Aim of the exercise: Condense the paragraph of the interview below that begins "However, the biggest challenge" into a short bulleted list that keeps its main facts.

Excerpted text:
--

What is happening in cardiothoracic surgery arena in general? Is this specialty eroding? I suspect there are approximately 4,000 practicing cardiothoracic surgeons in the US today. I would not say the specialty is eroding because it is still a great specialty and no one goes through more difficult years of training than cardiothoracic surgeons. It is my belief that this grand specialty has simply not been progressive, certainly not as progressive as the field of cardiology. Almost every cardiovascular treatment, from aortography to CPR, has surgical roots, and one by one these classical treatments have been replaced by catheter-based treatments, leaving the cardiothoracic surgeon with fewer treatment options. A cardiothoracic surgeon started this balloon and catheter revolution more than 40 years ago, when Thomas Fogarty, MD, as a resident tied a few “fly knots” on a urethral catheter using the finger of a surgical glove, creating the Fogarty balloon and launching endovascular therapy.
Please discuss the challenges New Cardiovascular Horizons faces this year and how are you addressing them? What is the focus this year? The initial challenges we faced this year are how to continue to improve and re-create the conference each year and provide provocative, pertinent, and yet new information to our audience. This was an even greater challenge this year because of several other conferences occurring within weeks of our conference. The competition for attendees is becoming fierce, with so many CME events and the physicians and healthcare providers having only a limited amount of time and resources available for education. To address this issue, we continue to emphasize the multidisciplinary focus of New Cardiovascular Horizons and have created multiple simultaneous educational sessions with renowned faculty and presentations not only for cardiologists, endovascular interventionists, and surgeons, but also for podiatrists, internal medicine, family practice, diabetology, nephrology, wound care specialists, RNs, PAs, NPs, and cath lab techs . . . the entire “multidisciplinary cardiovascular team.”
However, the biggest challenge this year was the unforeseen tragedy of Katrina and the destruction of New Orleans, which has been our conference home since 1999. Hard decisions had to be made, and the entire conference will be relocated (100% intact with regard to dates and times, and to the agenda, faculty, and educational material) to the lovely Intercontinental Hotel Miami.

--

Dataset excerpts:
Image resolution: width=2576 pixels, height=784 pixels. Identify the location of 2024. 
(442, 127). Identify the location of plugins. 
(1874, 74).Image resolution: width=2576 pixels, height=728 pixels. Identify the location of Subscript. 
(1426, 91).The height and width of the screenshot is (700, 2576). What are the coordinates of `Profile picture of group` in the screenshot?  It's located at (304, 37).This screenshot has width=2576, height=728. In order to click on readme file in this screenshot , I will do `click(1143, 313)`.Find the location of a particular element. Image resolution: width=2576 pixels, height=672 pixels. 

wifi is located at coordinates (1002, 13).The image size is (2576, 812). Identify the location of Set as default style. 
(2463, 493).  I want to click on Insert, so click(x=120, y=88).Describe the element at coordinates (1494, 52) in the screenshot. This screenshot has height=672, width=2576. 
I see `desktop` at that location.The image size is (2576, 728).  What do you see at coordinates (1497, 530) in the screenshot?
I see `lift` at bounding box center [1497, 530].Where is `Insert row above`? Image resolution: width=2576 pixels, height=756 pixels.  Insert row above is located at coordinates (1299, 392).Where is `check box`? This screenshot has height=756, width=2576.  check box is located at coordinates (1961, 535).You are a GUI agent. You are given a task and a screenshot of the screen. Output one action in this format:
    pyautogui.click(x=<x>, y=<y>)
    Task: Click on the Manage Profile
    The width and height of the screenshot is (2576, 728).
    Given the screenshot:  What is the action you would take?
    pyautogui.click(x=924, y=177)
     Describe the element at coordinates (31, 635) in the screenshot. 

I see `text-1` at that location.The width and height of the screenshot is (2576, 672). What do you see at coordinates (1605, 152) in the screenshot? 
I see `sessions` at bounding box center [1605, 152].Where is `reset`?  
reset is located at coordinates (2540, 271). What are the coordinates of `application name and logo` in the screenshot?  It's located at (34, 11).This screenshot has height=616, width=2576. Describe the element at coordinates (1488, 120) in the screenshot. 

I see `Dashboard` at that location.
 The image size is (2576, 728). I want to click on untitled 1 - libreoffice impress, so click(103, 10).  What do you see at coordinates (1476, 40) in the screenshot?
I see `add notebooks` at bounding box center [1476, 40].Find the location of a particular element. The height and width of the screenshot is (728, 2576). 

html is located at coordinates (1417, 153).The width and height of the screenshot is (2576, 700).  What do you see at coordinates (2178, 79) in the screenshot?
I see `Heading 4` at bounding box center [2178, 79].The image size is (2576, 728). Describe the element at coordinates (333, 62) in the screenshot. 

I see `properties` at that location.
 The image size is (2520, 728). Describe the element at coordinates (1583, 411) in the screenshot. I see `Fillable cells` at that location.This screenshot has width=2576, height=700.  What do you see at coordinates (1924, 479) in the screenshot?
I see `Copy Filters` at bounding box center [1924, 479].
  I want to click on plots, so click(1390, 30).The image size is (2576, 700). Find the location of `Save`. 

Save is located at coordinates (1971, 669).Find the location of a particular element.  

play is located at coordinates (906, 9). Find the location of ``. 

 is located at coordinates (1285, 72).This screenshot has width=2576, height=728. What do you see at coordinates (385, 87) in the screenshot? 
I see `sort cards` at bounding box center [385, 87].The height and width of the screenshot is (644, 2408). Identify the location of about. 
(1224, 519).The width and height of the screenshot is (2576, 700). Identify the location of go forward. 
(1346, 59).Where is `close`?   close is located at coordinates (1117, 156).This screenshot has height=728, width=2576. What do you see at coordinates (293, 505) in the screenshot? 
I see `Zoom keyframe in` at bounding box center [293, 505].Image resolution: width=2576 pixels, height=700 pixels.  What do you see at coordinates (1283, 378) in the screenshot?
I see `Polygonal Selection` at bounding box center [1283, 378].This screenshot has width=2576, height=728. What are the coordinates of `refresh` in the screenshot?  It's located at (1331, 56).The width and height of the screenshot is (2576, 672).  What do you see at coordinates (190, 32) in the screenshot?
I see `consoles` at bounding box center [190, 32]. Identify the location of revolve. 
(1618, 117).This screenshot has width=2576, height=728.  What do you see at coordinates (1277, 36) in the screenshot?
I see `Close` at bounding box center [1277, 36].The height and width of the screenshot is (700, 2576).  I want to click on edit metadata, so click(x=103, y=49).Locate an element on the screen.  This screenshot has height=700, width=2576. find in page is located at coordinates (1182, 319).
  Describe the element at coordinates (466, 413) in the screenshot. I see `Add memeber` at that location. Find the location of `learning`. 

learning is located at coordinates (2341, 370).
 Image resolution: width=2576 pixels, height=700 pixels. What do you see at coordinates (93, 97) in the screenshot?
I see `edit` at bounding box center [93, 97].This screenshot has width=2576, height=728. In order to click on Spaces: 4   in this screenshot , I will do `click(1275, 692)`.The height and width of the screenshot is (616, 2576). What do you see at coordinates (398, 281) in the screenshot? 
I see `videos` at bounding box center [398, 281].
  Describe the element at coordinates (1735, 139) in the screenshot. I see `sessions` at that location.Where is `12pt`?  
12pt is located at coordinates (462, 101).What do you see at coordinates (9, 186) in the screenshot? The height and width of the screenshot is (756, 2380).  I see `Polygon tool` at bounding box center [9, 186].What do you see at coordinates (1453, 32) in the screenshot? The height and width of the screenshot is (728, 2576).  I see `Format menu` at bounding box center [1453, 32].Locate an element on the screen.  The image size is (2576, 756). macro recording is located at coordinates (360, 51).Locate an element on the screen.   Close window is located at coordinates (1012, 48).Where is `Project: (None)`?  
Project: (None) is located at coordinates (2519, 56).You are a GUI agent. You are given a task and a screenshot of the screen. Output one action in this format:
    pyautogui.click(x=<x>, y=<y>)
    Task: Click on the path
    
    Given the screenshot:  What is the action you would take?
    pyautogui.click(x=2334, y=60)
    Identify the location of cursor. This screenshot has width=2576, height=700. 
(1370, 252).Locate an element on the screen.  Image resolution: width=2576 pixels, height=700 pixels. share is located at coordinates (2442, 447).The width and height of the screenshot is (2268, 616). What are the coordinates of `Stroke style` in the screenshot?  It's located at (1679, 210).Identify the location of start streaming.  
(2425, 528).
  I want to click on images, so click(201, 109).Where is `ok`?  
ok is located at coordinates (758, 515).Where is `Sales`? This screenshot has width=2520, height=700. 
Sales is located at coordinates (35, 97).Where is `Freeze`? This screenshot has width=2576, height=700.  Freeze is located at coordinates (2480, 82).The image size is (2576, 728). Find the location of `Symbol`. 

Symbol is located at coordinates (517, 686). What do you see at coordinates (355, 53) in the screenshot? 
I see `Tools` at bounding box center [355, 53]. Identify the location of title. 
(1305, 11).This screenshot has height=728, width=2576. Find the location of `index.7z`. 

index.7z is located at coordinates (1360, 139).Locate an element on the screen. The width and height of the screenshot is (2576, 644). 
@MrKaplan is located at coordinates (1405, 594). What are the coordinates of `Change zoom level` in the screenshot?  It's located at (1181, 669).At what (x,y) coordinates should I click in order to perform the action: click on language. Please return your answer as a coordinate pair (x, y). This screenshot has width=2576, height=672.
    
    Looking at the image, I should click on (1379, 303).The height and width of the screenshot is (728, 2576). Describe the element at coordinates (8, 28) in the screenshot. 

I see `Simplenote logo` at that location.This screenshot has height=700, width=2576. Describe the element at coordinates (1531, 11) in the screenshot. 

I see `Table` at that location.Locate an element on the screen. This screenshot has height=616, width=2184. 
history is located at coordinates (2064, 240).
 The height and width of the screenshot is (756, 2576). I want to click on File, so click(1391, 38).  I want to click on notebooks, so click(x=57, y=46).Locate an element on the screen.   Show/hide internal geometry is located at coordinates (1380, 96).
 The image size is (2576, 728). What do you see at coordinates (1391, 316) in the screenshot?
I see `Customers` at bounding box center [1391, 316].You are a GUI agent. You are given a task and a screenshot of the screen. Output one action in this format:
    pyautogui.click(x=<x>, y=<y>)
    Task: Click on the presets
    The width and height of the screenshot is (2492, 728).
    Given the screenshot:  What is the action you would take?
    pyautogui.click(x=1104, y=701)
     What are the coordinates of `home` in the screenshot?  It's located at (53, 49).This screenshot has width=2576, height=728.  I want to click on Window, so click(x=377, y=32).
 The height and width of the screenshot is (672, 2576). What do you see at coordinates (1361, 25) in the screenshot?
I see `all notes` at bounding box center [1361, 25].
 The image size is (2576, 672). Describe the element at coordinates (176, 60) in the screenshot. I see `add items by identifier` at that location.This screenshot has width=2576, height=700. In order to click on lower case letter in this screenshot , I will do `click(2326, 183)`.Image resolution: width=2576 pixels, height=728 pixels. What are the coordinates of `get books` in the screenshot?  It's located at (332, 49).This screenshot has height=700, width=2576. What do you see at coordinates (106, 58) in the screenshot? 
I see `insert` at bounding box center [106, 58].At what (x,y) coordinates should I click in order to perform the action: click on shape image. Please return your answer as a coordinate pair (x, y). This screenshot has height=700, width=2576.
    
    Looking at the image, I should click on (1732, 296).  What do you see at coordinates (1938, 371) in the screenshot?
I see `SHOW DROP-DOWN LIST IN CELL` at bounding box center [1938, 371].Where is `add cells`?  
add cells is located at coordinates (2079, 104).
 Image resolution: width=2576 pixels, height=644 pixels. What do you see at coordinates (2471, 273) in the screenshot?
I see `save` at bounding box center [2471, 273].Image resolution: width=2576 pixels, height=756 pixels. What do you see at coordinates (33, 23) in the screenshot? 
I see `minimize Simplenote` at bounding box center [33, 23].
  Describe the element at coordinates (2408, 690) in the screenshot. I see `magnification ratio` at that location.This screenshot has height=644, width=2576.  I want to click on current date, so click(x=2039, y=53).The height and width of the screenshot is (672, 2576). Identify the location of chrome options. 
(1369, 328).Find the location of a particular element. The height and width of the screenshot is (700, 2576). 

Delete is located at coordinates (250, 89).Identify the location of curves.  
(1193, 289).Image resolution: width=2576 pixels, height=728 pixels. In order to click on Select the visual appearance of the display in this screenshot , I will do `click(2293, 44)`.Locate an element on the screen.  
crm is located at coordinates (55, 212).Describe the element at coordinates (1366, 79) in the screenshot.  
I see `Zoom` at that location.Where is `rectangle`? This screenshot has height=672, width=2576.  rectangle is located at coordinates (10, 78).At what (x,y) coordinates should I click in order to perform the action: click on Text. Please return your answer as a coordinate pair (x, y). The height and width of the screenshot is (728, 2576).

--

Written reply:
- Biggest challenge this year: the unforeseen tragedy of Katrina and the destruction of New Orleans, the conference's home since 1999.
- Hard decisions had to be made.
- The entire conference is being relocated to the Intercontinental Hotel Miami.
- Dates, times, agenda, faculty, and educational material all remain 100% intact.